Sedra of the week: Behaalotecha

Rabbi Yoni Birnbaum looks ahead to this week's portion of the Torah

‘Everyone has inside them a piece of good news. The good news is you don’t know how great you can be…what you can accomplish…and what your potential is.’ – Anne Frank

We begin this week’s sedra as the Jewish people embark on the triumphant final stage of their journey towards the Promised Land.

Tragically however, they suffer a crisis of faith and self-discipline. They fall into a series of complaints, bickering and hedonism that takes up the rest of this sedra, leading to the episode of the spies next week and the rebellion of Korach after that.

But between what could have been and what was, there lies a short passage containing the words we recite to this day when removing and returning the Sefer Torah to the Ark.
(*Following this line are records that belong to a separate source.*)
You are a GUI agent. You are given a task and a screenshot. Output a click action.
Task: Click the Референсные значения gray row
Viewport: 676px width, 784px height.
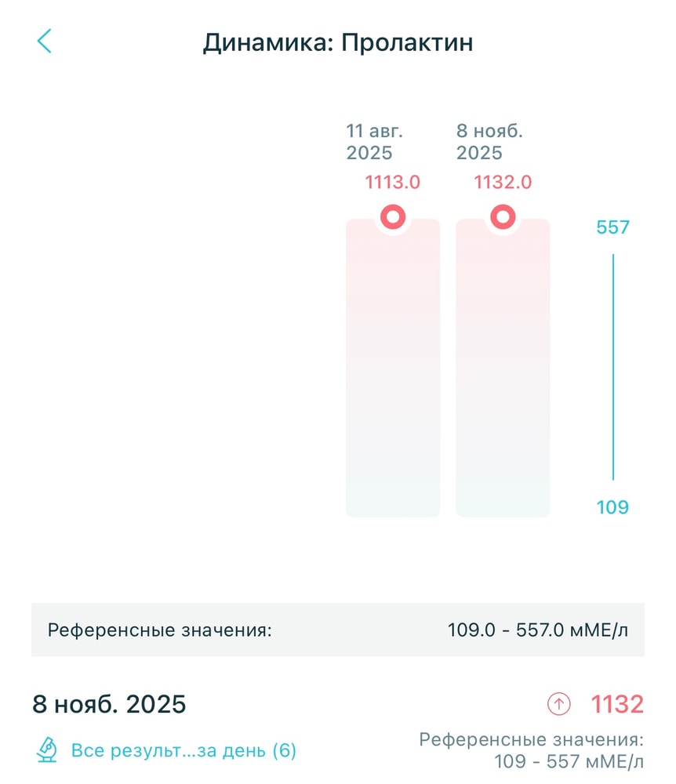pos(337,630)

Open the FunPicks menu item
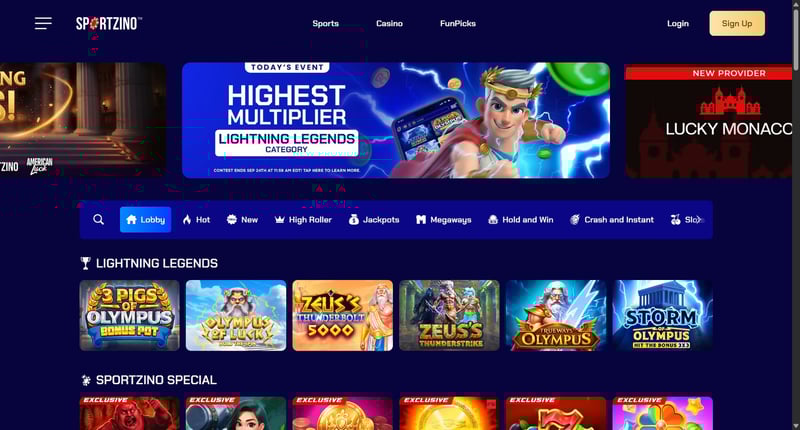coord(458,23)
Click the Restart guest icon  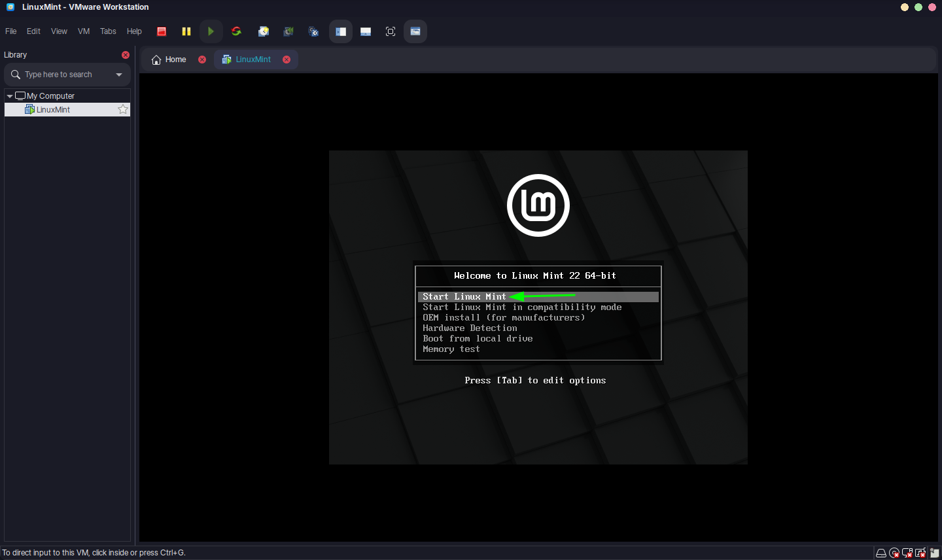236,31
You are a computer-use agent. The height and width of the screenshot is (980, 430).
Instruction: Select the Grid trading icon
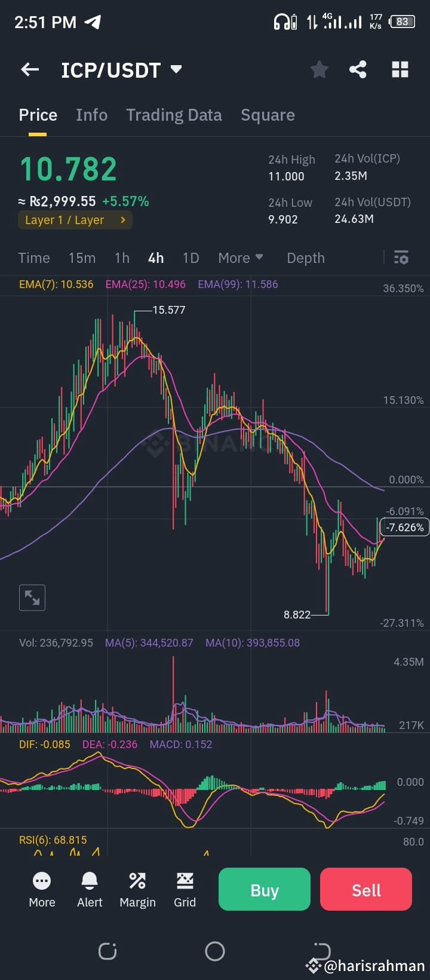click(x=185, y=889)
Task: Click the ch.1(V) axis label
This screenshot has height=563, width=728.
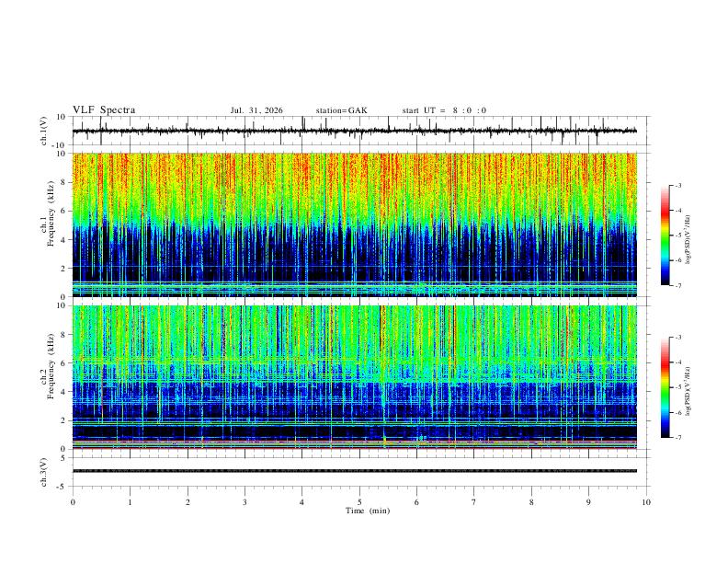Action: (44, 131)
Uniquely, the passage is bracketed in the Torah itself by two inverted letter nuns. Highlighting this feature, the Sages refer to these two verses as a “book of the Torah” in their own right.

According to a profound explanation of this by Rabbi Joseph B. Soloveitchik (d.1993), this passage is actually the first and last verses of the Book of the Torah that Moshe would have written had that failure of faith not taken place.

The two upside down, inverted, letters symbolise the fact that history was tragically turned on its head, and that final glorious book, full of success, remained unwritten.

But the memory of that book remains within these two verses as the eternal book of potential. It is the Book we write when we see the Torah as a living Tree of Life that guides us through the challenges of life.

And it is the book we write when we transform what could be into what is, through achieving our own true potential in life.